Viele EU-Länder fürchten das Abwandern von Technologie und Innovation, was den europäischen Standort global schwächen würde. Dass diese Furcht nicht unbegründet ist, hat der Fall des deutschen Roboterherstellers Kuka gezeigt. Dieser wurde vom chinesischen Investor Midea übernommen. Zunächst wurde der Deal als Paradebeispiel deutsch-chinesischer Wirtschaftsbeziehungen gefeiert, eine weitreichende Standort- und Beschäftigungsgarantie wurde unterzeichnet. Es kam anders. Die Führung wurde ausgewechselt und vom Augsburger Standort wurden immer mehr Ressourcen nach China gelenkt. Kritiker sprechen von einem massiven Abzug an Technologie und Know-how.

Auch Österreich hat unter der Vorgängerregierung, nach deutschen Vorbild, sein Außenwirtschaftsgesetz novelliert. Dieses hat aber nach der Regierungsumbildung nicht mehr den Nationalrat passiert. Demnach sollen die Prüfkriterien für Übernahmen von kritischer Infrastruktur und Technologien sowie für die Sicherheit der Lebensmittelversorgung verschärft werden.

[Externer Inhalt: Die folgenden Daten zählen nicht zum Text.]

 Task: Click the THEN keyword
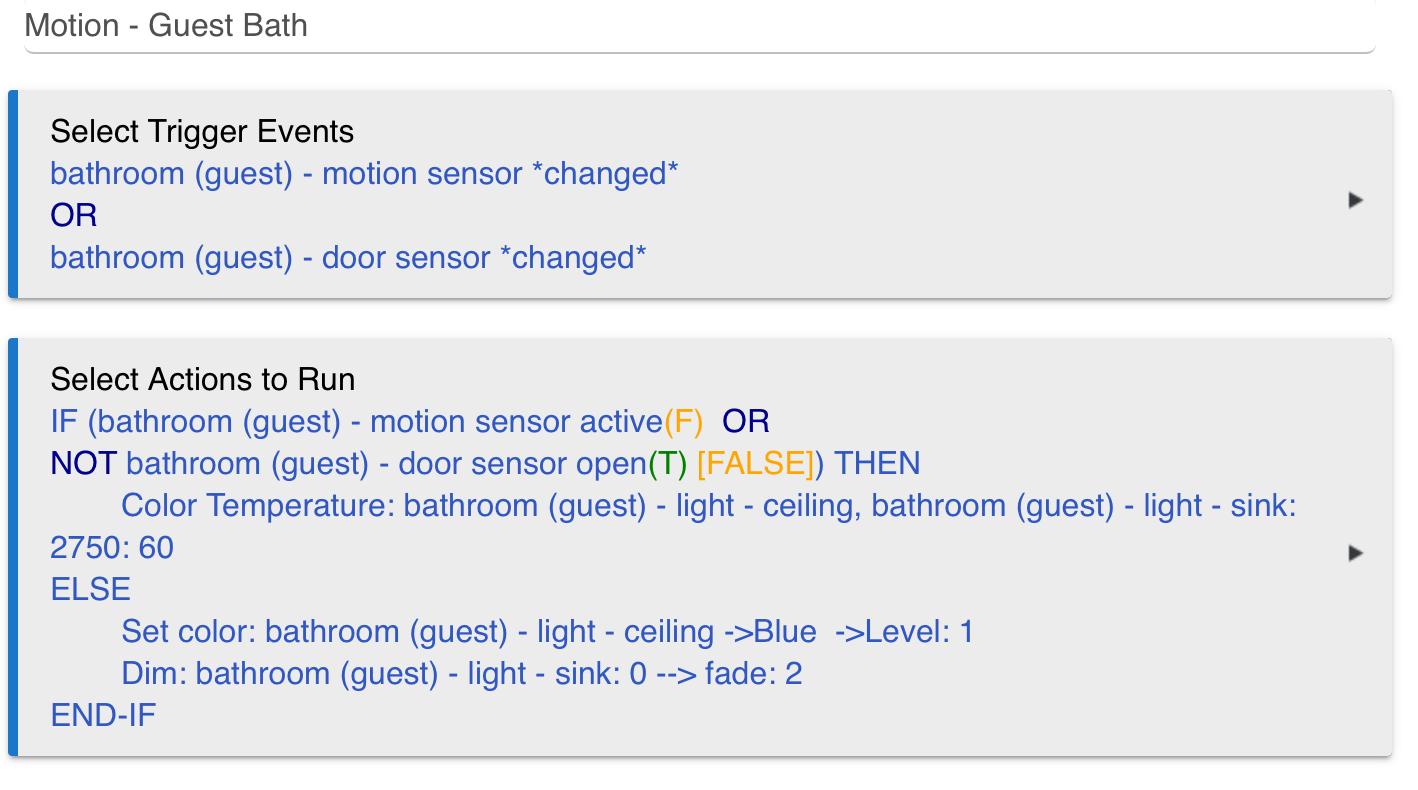pos(877,463)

Für besonders sensible Bereiche sollen ausländische Investoren bei einer Anteilsübernahme von 10 Prozent und nicht wie bisher von 25 Prozent eine behördliche Genehmigung einholen müssen. Geprüft wird künftig auch, woher das Geld für die Übernahme kommt, um Umgehungsversuche über EU-Firmenkonstrukte abzufangen. "Das Gesetz ist ein Schritt in die richtige Richtung. Es sollte aber keine Investitionen aus Drittstaaten gefährden", sagte Hesoun im Zusammenhang mit den Verschärfungen.

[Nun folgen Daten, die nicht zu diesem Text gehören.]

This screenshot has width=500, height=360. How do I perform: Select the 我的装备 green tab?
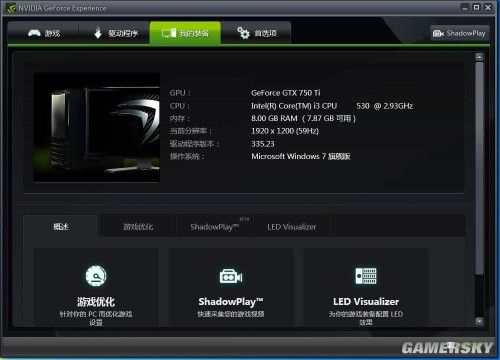185,33
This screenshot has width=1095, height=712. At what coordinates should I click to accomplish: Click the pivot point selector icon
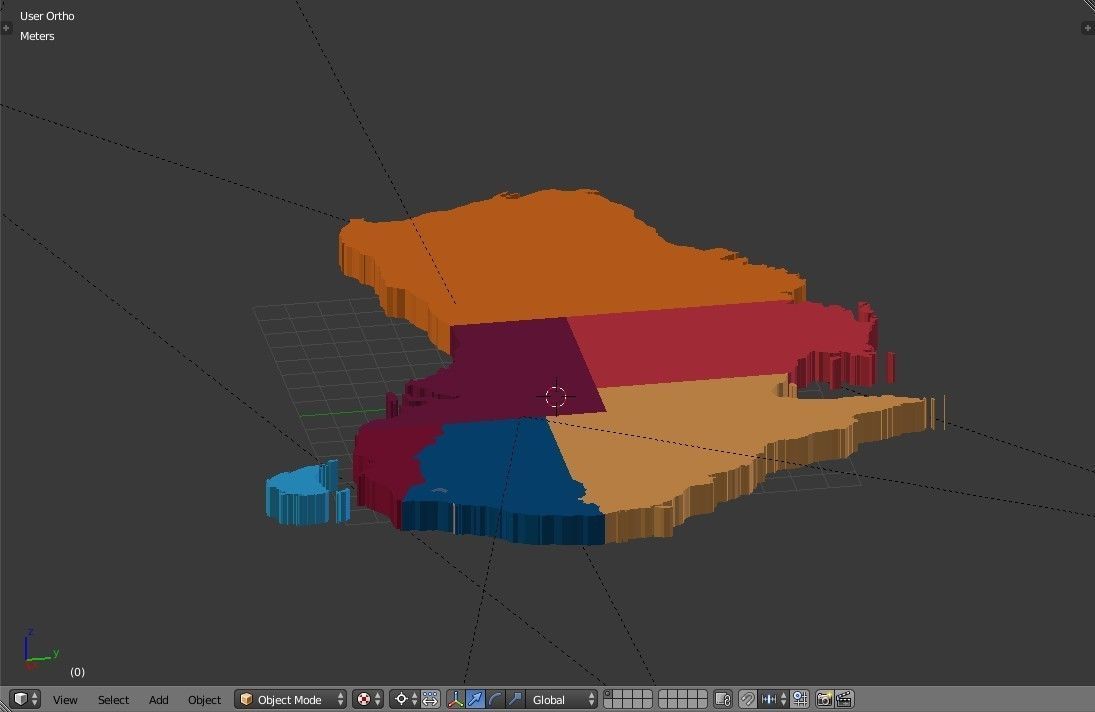click(x=401, y=699)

Als Unsicherheitsfaktoren für die Branche gelten der drohende Handelskrieg zwischen den USA und China sowie zu einem kleinen Teil der Brexit. Und auch die deutsche Autoindustrie muss derzeit Einbußen hinnehmen, die sich irgendwann auch hierzulande in der Auftragslage niederschlagen. Sowohl der neue, als auch die ehemalige Präsidentin kritisierten, dass es nach wie vor keine EU-weite Industriestrategie und keine europäischen Cloud-Anbieter gibt, um "Wettbewerbsgleichheit" herzustellen und als Antwort auf den chinesischen und US-Protektionismus. Dass es nach wie vor keine europäischen Batterieerzeuger gebe, sei ebenfalls ein Armutszeugnis.

In Zusammenhang mit der Ankündigung von ÖVP-Chef Sebastian Kurz, künftig die Wasserstofferzeugung fördern zu wollen, sollte es wieder eine Regierungsbeteiligung gebeben, sagte Hesoun: "Es ist noch völlig offen, welche Technologie sich durchsetzt." Vielmehr glaube man an ein Nebeneinander von Elektro- und Wasserstofftechnologien. Zweitere müsse aber auch im Sinne der Klimaziele nachhaltig hergestellt werden. Einer EU-weiten CO2-Steuer steht Hesoun skeptisch gegenüber. Das Emissionshandelsgesetz müsse aber überarbeitet werden.